Allocation again

FinallyRetired

Thinks s/he gets paid by the post
Joined
Aug 1, 2002
Messages
1,322
A couple of times a year I go through an existential crisis about my asset allocation, usually resulting in some dumb move. So this time, instead of acting impulsively, I spent the last 2-3 days searching through the wealth of great articles on this forum to gain from everyone’s ideas. I learned a great deal (there are some awesome financial minds here), but my situation is a little bit different, at least I think it is. Maybe I’m suffering from the TMI syndrome, but I’m confused and would appreciate comments on my situation.

I remain only partially retired but close enough to full retirement that I’ll frame this as if I just retired.

I’m 62 and have run out my projection for 21 years, to age 83. I have several income streams: an inflation protected military pension, an inflation protected (sort of) SS for my wife and myself, and a fixed TIAA Transfer Payout Annuity (TPA) that I will take for 10 years. When I add all of these together, I project that I will be able to live on this income with little or no withdrawal from my investments.

After 10 years, and for the next 11 years after that, I will have to replace the income from my expiring TPA from my investments. My overall withdrawal for the entire 21-year period are within the SWR of 4%, but it is variable, with 0% for 10 years and 5% for the next 11.

If I consider the TPA as the equivalent of a bond my current allocation is 50/50, which seems reasonable. If I remove the TPA from my equation, my allocation for the remaining money is 90/10 towards equity, which seems too aggressive. So I’m seeing this in two ways, and don’t know which is the “correct” way, if there is one.

Way 1: The TPA is part of my retirement income, so should be added into the overall pot and my true allocation is 50/50, which is reasonable.

Way 2: Since I will be withdrawing from the TPA to live on, it is the equivalent of income from a job, and my situation is equivalent to someone still working and 10 years from retirement. The 90/10 for my investment funds to be used in 10 years is too aggressive, and should closer to the 60/40 usually recommended for someone within 10 years of retirement.

I would appreciate any thoughts or advice, and apologize if this has been discussed before, but I couldn’t locate this precise situation.
 
The lack of responses indicates that either my question was stupid, or too confusing. Probably the latter, since I got a bit confused myself rereading it. :)

Anyway, if anyone else in a similar situation the real question is, once retired, what do you do with money that won't be needed for at least 10 years. I had that money in 100% stock but after getting tired of thinking about it I decided to move from essentially 100% stocks to around 70% stocks, 20% cash for unexpected needs, and 10% bonds that I will increase with time.

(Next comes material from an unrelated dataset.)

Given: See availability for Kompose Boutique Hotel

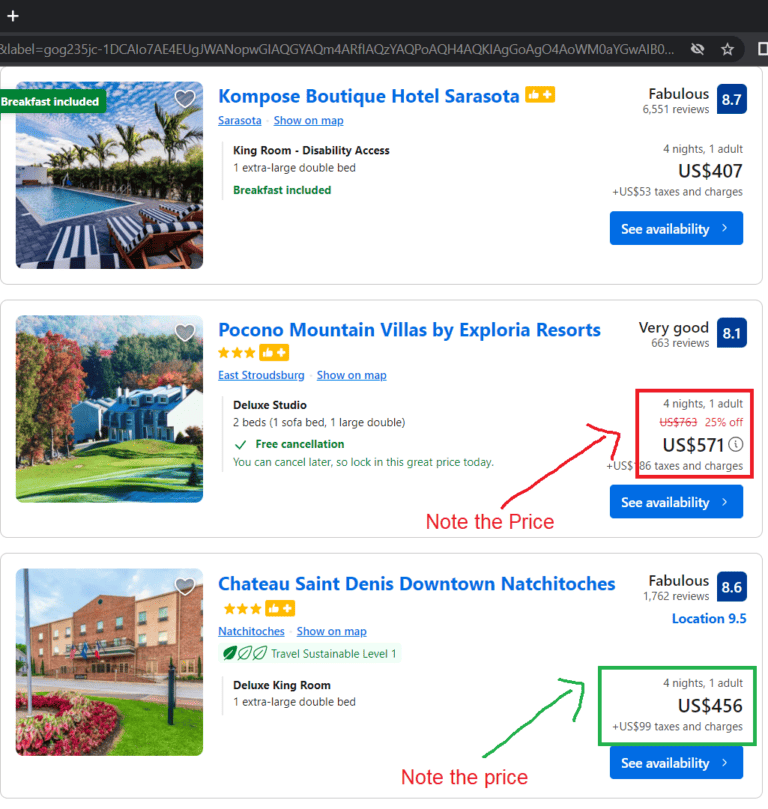Looking at the screenshot, I should [x=676, y=229].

Given the variability in the market data, I don't think I can fine tune this any further. So I will sleep now until my next existential crisis.
 
SoonToRetire said:
The lack of responses indicates that either my question was stupid, or too confusing. Probably the latter, since I got a bit confused myself rereading it. :)

Anyway, if anyone else in a similar situation the real question is, once retired, what do you do with money that won't be needed for at least 10 years. I had that money in 100% stock but after getting tired of thinking about it I decided to move from essentially 100% stocks to around 70% stocks, 20% cash for unexpected needs, and 10% bonds that I will increase with time.

Given the variability in the market data, I don't think I can fine tune this any further. So I will sleep now until my next existential crisis.

If you think you have too much in equities then you have too much in equities. If you get your equities down to 75% from 90% the loss in retunrs might not be that much. (about 1-2% maybe) So if having less in equities will let you sleep better then go for that. Also because you like to tinker, either get a 5% play money portfolio or make a rule to yourself thet even though you will work on other variations you will touch/rebalance your portfolio only once every yr or once every two years. Tell your spouse about it so that you will not tinker :)

-h
 
lswswein said:
Tell your spouse about it so that you will not tinker :)

-h
Oh man, that's hard core. I might as well invite Ernst & Young to look over my books. But you're right, that's a tinker killer right there.

I like your bottom line, I have to be able to sleep at night.